Using the records below, give again exactly the lines from the line that contains "Toggle the Emotion section chevron" through the line that contains "Click the move-to-collection folder icon", both ends included, and only those.

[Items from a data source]
--------------------
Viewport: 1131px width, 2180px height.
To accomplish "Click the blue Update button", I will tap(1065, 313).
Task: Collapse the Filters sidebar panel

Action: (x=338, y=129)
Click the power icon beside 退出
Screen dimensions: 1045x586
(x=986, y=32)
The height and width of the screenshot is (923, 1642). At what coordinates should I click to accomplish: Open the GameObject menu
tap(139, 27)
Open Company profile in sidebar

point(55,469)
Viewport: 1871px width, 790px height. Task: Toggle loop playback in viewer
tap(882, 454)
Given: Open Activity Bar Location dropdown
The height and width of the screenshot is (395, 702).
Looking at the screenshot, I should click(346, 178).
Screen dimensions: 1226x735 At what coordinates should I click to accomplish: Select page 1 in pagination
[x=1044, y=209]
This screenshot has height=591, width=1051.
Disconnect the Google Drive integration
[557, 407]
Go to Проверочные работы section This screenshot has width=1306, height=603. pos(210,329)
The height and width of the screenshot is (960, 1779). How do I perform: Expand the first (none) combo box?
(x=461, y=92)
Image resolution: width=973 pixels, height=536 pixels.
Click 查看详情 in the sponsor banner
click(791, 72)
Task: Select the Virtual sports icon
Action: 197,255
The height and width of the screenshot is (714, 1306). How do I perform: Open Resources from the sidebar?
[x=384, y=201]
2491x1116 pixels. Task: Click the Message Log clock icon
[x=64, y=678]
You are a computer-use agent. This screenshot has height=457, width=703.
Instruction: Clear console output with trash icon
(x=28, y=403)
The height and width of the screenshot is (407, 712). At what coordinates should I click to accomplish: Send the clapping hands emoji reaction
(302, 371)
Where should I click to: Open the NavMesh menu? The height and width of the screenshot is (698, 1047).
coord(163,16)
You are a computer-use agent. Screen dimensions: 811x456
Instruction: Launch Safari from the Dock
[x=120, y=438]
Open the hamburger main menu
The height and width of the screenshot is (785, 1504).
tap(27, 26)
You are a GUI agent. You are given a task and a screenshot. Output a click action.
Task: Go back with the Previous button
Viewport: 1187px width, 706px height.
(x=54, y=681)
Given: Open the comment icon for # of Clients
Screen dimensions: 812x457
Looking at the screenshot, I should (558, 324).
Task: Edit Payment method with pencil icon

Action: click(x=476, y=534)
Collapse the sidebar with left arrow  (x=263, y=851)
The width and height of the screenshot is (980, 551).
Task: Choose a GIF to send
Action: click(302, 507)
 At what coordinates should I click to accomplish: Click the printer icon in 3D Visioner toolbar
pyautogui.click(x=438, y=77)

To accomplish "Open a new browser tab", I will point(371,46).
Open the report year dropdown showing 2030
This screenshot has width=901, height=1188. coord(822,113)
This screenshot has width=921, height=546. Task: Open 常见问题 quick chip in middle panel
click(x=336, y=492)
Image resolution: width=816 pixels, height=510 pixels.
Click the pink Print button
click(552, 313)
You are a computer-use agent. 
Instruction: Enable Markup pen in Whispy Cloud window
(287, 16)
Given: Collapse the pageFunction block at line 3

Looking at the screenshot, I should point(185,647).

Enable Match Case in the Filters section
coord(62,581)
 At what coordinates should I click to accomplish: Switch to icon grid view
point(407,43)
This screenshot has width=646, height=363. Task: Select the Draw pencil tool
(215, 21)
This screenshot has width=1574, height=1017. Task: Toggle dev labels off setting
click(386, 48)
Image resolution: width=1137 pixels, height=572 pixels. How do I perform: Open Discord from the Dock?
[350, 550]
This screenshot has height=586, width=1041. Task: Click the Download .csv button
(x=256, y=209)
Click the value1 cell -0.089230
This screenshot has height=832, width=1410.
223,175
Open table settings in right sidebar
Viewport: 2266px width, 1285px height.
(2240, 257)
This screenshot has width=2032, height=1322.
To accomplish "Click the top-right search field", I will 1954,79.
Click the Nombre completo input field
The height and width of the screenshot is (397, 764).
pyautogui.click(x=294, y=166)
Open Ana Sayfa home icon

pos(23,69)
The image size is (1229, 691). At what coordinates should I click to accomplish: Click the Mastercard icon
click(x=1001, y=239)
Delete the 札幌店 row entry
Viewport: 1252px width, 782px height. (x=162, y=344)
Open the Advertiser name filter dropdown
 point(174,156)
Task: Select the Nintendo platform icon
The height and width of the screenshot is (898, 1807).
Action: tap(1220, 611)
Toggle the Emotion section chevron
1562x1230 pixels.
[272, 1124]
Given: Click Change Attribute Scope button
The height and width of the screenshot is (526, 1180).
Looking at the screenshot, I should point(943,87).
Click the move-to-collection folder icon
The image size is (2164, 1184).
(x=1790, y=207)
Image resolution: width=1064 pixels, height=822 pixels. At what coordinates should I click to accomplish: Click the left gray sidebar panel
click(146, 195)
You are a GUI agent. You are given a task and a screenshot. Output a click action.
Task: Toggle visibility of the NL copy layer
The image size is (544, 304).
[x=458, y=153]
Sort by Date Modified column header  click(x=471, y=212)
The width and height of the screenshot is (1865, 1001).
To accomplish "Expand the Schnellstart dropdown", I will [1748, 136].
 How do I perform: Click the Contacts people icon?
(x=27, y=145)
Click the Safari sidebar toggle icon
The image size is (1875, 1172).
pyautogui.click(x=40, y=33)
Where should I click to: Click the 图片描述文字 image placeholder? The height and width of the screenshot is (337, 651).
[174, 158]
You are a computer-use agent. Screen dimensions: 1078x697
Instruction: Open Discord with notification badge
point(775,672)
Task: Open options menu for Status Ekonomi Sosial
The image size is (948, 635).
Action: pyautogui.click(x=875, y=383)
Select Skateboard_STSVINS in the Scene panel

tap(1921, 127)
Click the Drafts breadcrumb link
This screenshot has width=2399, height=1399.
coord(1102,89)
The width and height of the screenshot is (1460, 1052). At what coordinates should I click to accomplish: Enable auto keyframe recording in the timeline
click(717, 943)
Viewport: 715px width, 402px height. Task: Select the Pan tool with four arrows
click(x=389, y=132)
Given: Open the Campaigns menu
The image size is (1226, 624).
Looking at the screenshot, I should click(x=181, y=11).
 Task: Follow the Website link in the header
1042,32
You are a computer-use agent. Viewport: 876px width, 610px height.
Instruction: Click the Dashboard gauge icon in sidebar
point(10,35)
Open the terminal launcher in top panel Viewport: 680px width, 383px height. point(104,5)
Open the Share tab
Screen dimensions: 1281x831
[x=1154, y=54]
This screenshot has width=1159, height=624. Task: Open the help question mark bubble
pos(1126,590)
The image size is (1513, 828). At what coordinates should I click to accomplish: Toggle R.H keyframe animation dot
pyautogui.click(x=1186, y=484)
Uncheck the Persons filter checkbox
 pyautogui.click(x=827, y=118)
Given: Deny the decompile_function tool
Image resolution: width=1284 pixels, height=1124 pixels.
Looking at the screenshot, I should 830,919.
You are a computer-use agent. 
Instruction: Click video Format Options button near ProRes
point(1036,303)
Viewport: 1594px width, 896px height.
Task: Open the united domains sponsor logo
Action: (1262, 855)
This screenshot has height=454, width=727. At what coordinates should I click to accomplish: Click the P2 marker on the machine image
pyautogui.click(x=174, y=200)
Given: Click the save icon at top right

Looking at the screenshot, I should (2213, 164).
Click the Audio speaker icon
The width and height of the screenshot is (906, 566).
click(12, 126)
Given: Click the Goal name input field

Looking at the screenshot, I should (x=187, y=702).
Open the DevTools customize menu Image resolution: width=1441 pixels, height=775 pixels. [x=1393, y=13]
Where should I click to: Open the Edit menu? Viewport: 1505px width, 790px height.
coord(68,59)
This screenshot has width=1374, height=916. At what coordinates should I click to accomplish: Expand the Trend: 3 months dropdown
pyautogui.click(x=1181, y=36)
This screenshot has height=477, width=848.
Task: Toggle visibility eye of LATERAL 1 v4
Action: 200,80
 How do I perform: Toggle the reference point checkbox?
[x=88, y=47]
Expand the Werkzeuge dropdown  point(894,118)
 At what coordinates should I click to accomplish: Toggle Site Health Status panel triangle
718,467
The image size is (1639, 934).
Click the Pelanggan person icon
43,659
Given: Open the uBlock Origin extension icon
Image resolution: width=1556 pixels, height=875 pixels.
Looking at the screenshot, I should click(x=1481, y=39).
--------------------
EXPECTED ANSWER »
Toggle the Emotion section chevron
1562x1230 pixels.
[272, 1124]
Given: Click Change Attribute Scope button
The height and width of the screenshot is (526, 1180).
Looking at the screenshot, I should point(943,87).
Click the move-to-collection folder icon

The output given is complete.